现在的AI助手在电脑上干活时,会从成功操作中“偷师”学新技能。但问题来了:如果环境里有恶意弹窗或指令注入,它可能把危险操作也学成“好技能”。这篇研究让AI在学技能时多一道安全边界——用多路信号判断哪些操作是安全的,只学那些,并且根据上下文只激活必要的技能子集。实验显示,不安全率降低了57.1%。它不是你明天能用上的,但点出了一个关键转向:AI不仅要学得快,还要学得“怂”。
📄 原文摘要(英文)
Computer-Use Agents (CUAs) are increasingly deployed in dynamic interactive environments, creating a growing need for continual skill learning during interaction. Recent approaches address this challenge by learning reusable skills from successful trajectories. However, these skill learning methods largely assume static and safe environments, overlooking risks from adversarial interactions (e.g., prompt injections) and environmental dynamics (e.g., pop-ups). In dynamic settings, such assumptions can lead to risky skill learning and brittle execution, undermining the reliability of CUAs. This raises the question: how can CUAs learn and use skills safely in dynamic environments?

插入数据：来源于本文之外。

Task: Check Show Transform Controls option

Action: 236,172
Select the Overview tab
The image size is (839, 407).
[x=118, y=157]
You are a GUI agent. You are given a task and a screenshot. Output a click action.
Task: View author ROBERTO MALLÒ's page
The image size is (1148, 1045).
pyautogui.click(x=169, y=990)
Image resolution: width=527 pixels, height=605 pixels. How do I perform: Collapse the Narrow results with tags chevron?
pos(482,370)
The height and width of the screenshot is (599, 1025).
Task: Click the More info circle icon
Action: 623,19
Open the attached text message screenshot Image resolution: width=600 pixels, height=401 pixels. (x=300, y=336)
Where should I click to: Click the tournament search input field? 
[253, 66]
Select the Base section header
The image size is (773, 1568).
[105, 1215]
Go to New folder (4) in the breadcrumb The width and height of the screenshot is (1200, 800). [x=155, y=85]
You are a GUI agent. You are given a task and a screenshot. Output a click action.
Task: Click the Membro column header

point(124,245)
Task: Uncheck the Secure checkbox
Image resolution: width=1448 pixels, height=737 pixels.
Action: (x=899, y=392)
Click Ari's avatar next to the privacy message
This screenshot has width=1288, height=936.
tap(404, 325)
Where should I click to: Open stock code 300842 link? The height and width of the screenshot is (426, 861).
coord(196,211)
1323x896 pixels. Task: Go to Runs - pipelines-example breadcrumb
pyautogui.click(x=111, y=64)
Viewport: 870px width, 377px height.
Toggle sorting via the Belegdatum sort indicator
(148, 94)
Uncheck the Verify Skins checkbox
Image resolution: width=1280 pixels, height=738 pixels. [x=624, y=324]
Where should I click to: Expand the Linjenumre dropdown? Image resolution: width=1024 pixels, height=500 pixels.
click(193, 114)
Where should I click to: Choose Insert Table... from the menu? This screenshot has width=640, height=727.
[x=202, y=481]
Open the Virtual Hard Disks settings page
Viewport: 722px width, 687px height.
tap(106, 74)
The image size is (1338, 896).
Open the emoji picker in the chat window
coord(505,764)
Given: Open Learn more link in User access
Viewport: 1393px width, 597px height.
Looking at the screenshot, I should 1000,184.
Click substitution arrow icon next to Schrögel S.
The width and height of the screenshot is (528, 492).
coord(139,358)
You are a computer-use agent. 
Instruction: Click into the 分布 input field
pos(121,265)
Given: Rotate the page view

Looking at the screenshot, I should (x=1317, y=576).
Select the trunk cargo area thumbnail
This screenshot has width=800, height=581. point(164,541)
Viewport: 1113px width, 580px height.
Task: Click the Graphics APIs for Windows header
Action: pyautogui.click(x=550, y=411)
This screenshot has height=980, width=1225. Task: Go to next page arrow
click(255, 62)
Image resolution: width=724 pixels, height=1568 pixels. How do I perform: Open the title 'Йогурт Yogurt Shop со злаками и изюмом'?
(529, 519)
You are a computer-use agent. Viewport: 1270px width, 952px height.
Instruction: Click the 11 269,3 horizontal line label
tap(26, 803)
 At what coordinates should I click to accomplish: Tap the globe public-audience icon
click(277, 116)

To address this problem, we propose SkillHarness, a framework for safe skill harnessing in dynamic environments. SkillHarness moves beyond static skill abstractions by modeling skill learning and utilization as a safety-constrained interaction process. Specifically, we introduce the skill boundary that leverages multi-source supervision signals to identify safe skills from interaction trajectories, and construct self-improving safety constraints throughout the skill lifecycle. In addition, SkillHarness introduces selective skill reuse, where tasks are guided to decompose according to context and completed through the selective activation of skill subsets. Our experiments demonstrate that SkillHarness significantly reduces the unsafe rate of learned skills by 57.1% and consistently improves execution stability under dynamic environmental changes, outperforming existing baselines.